Luciana Littizzetto a Che tempo che fa: «Grazie Napo». Ma grazie di che?
Il ringraziamento in coro a Napolitano? Un momento triste.
A me piace sparigliare. Perché mi piacciono i fatti e non il tifo. Mi piace raccontare di La7 che dà per prima (fra le generaliste) il videomessaggio di Berlusconi, così come del fatto che non debba cedere alla tentazione di trasformarsi in una “all news” – prendendo a prestito il “buco”, che è avvenuto con modalità piuttosto buffe, dell’uscita di Monti. Mi piace sparigliare perché mi piace il pensiero critico e mi piacciono i ragionamenti trasversali. Quel che non mi piace è l’uniformarsi. Quel che non mi piace è che esistano delle categorie di pensiero. Che se uno critica il personaggio A, secondo qualcuno lo faccia per qualche ragione X. Che se parla bene di C, lo faccia perché deve dimostrare di essere fedele a Z. Non è così. E’ che bisognerebbe almeno provare a pensare lateralmente (altrimenti, poi, succede che se un parla bene di Rai News è comunista, se non ne parla non dà conto dell’ottimo lavoro di Rai News. Un paradosso, insomma). Ecco a quale premessa sono costretto per dire quel che sto per dire.

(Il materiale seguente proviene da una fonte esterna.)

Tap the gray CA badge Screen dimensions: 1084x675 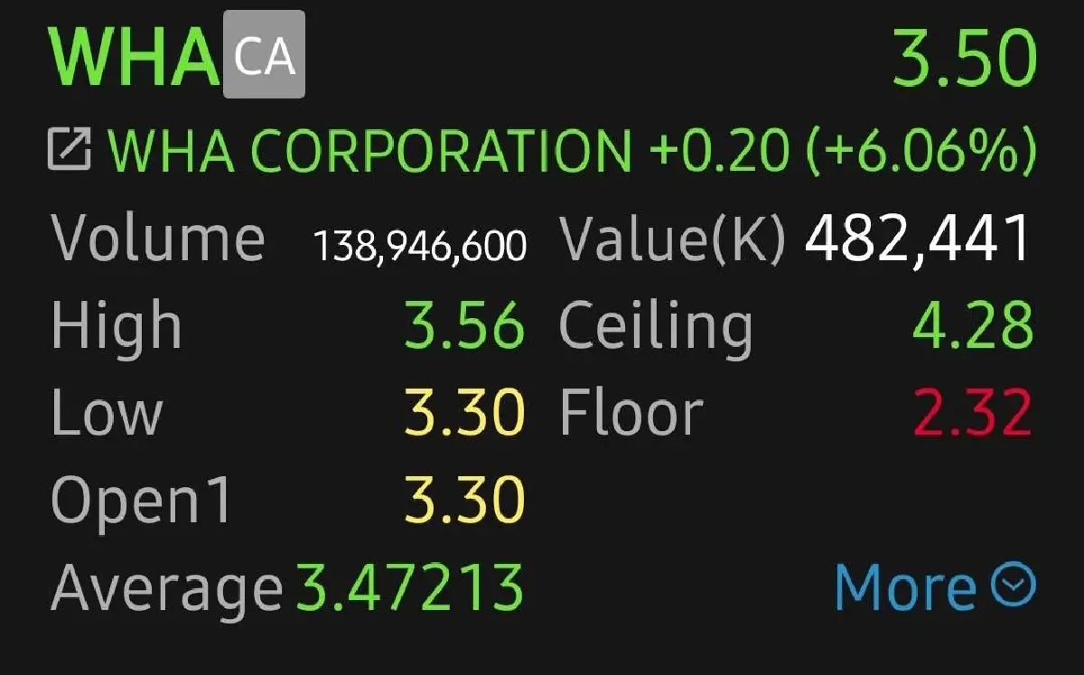(x=264, y=56)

Ovvero, che a me Luciana Littizzetto che ha detto in studio
«Grazie Napo»
(Napolitano, ndr) e che l’ha fatto ripetere, al tre,
«Uno, due, tre, grazie Napo»
in coro al pubblico di Che tempo che fa (che nel frattempo non ha mica cambiato casa di produzione, che a sua volta non ha mica cambiato proprietari), be’, a me questo evento ha generato una profonda tristezza. Perché non era un numero comico. Non era satira. Non era null’altro che un «grazie» acritico, immotivato.
La satira fa politica, chi dice di no. La satira fa politica perché sbeffeggia il potente di turno: per questo non piace. Perché sbeffeggia tutti. La satira che ringrazia, invece, che cos’è? Uno zerbino televisivo?
Non mi è piaciuto. Come non mi è piaciuto l’omaggio ex ante a Monti di ieri. Come non mi è piaciuta la battuta di Santoro a Servizio Pubblico che ha detto di non volersi “già inimicare” il futuro presidente del consiglio.
Giornalisti e satiri non devono aver paura o desiderio di avere amici o nemici. I giornalisti devono essere i cani da guardia del potere (qualunque potere sia) e i satiri sbeffeggiarlo (qualunque potere sia). Tutto il resto è anomalia all’italiana. E il «Grazie Napo» (ma grazie di cosa, esattamente?) non fa che proseguire, ancora una volta, la retorica televisiva berlusconiana iniziata quasi vent’anni fa. L’unica differenza è che la prosegue dall’altro lato della barricata.